[patch 2/2] ieee1394: survive a few seconds connection loss

From: Stefan Richter
Date: Tue Aug 19 2008 - 15:30:48 EST


There are situations when nodes vanish from the bus and come back in
quickly thereafter:
- When certain bus-powered hubs are plugged in,
- when certain disk enclosures are switched from self-power to bus
power or vice versa and break the daisy chain during the transition,
- when the user plugs a cable out and quickly plugs it back in, e.g.
to reorder a daisy chain (works on Mac OS X if done quickly enough),
- when certain hubs temporarily malfunction during high bus traffic.

The ieee1394 driver's nodemgr already contained a function to set
vanished nodes aside into "limbo"; i.e. they wouldn't actually be
deleted right away. (In fact, only unloading the driver or writing into
an obscure sysfs attribute would delete them eventually.) If nodes
reappeared later, they would be resurrected out of limbo.

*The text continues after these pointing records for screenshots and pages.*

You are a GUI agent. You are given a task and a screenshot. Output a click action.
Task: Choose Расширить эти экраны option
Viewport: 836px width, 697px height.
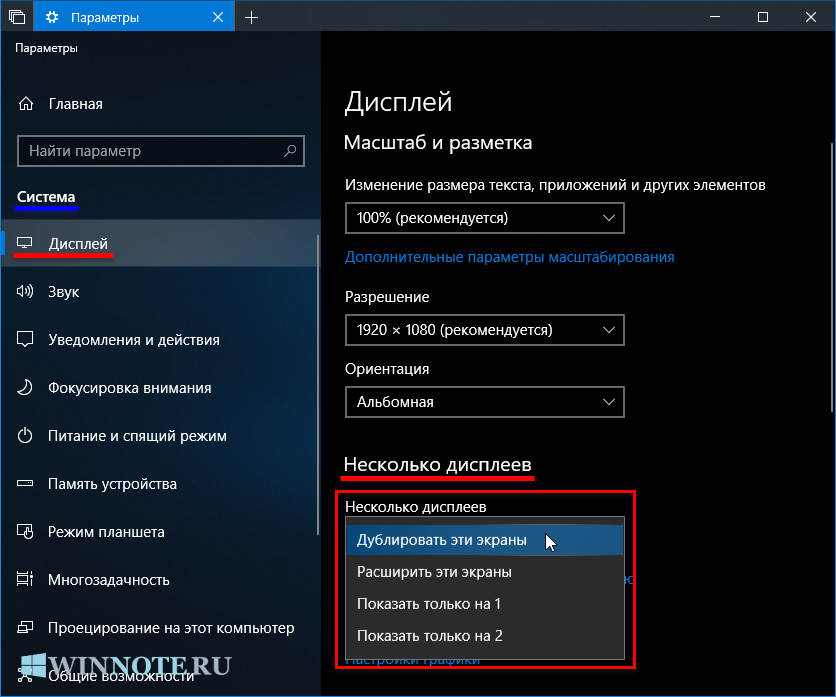[434, 572]
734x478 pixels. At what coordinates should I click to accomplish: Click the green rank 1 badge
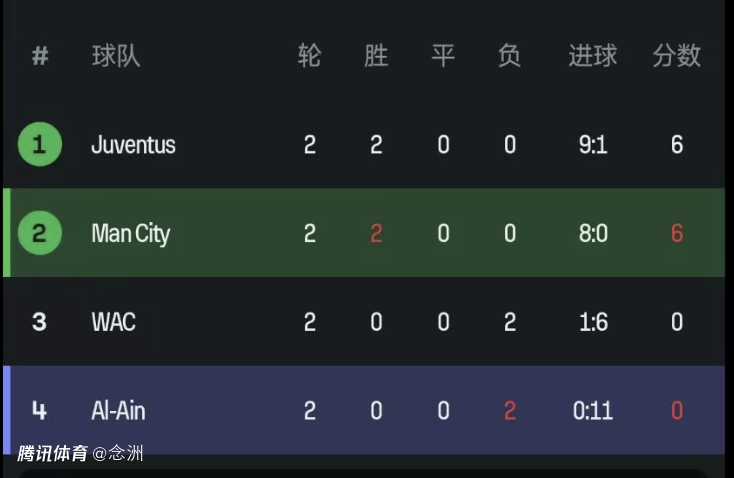click(40, 144)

Moving nodes into and out of limbo was accompanied with calling the
.suspend() and .resume() driver methods of the drivers which were bound
to a respective node's unit directories. Not only is this somewhat
strange due to the primary use of these drivers for power management,
also the sbp2 driver in particular does not implement .suspend() and
.resume().

Hence sbp2 would be disconnected from devices in situations as listed
above.

We now:
- leave drivers bound when nodes go into limbo,
- call the drivers' .update() when nodes come out of limbo,
- automatically delete in-limbo nodes 5 seconds after the last
bus reset and bus rescan.
- Because of the automatic removal, the now obsolete bus attribute
/sys/bus/ieee1394/destroy_node is removed.

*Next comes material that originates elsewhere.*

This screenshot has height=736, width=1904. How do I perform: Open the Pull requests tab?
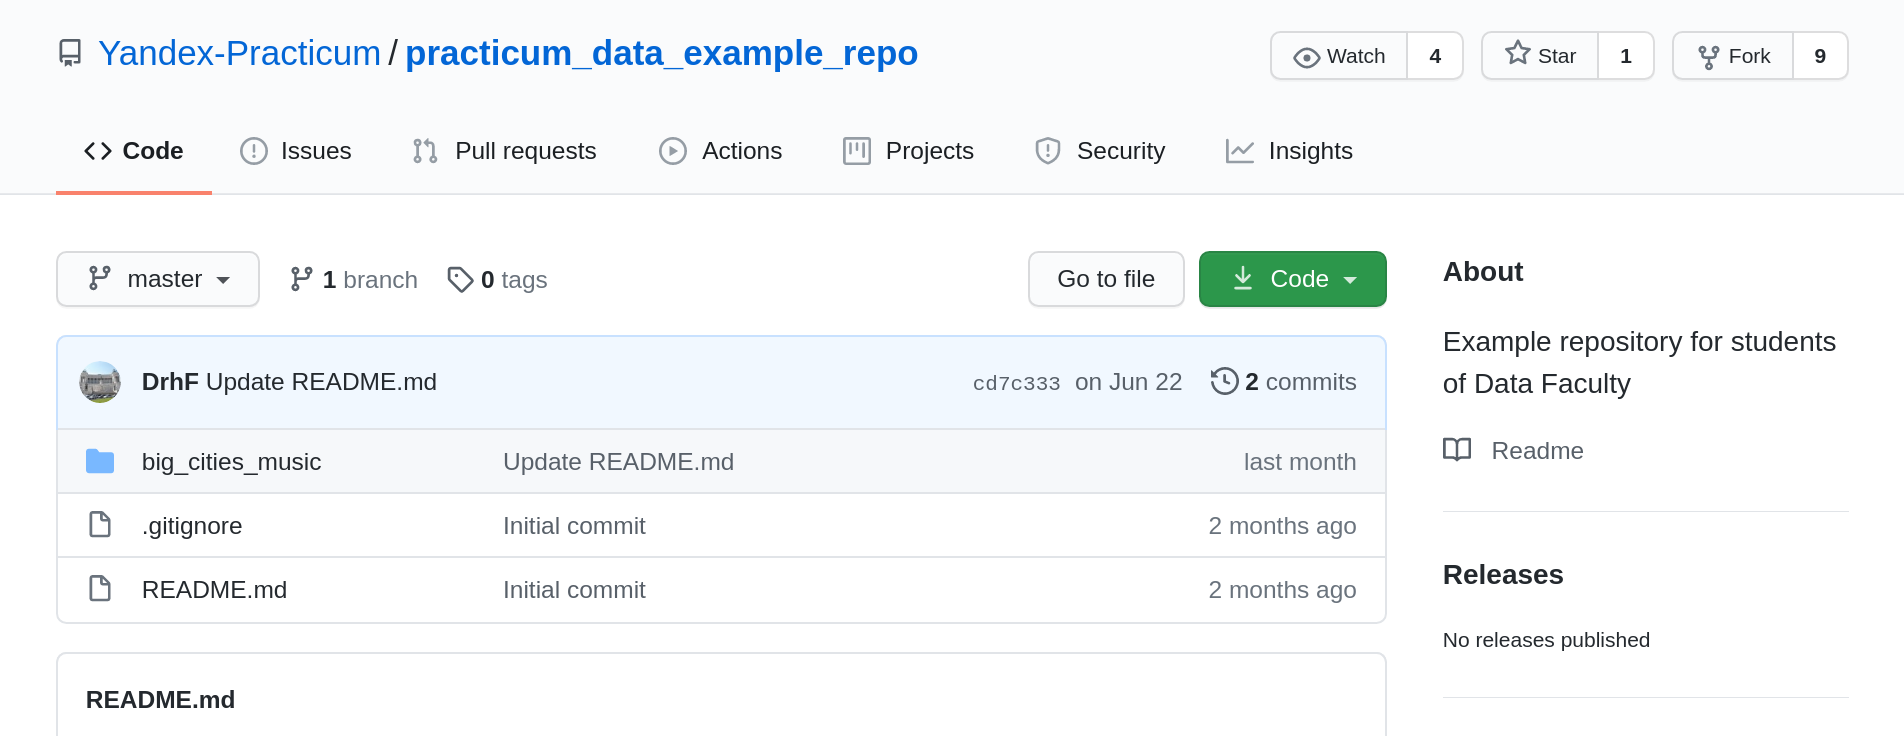tap(505, 151)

This especially lets sbp2 survive brief disconnections. You can for
example yank a disk's cable and plug it back in while reading the
respective disk with dd, but dd will happily continue as if nothing
happened.

Signed-off-by: Stefan Richter <stefanr@xxxxxxxxxxxxxxxxx>
---
drivers/ieee1394/nodemgr.c | 146 ++++++++++++-------------------------
drivers/ieee1394/nodemgr.h | 2
2 files changed, 52 insertions(+), 96 deletions(-)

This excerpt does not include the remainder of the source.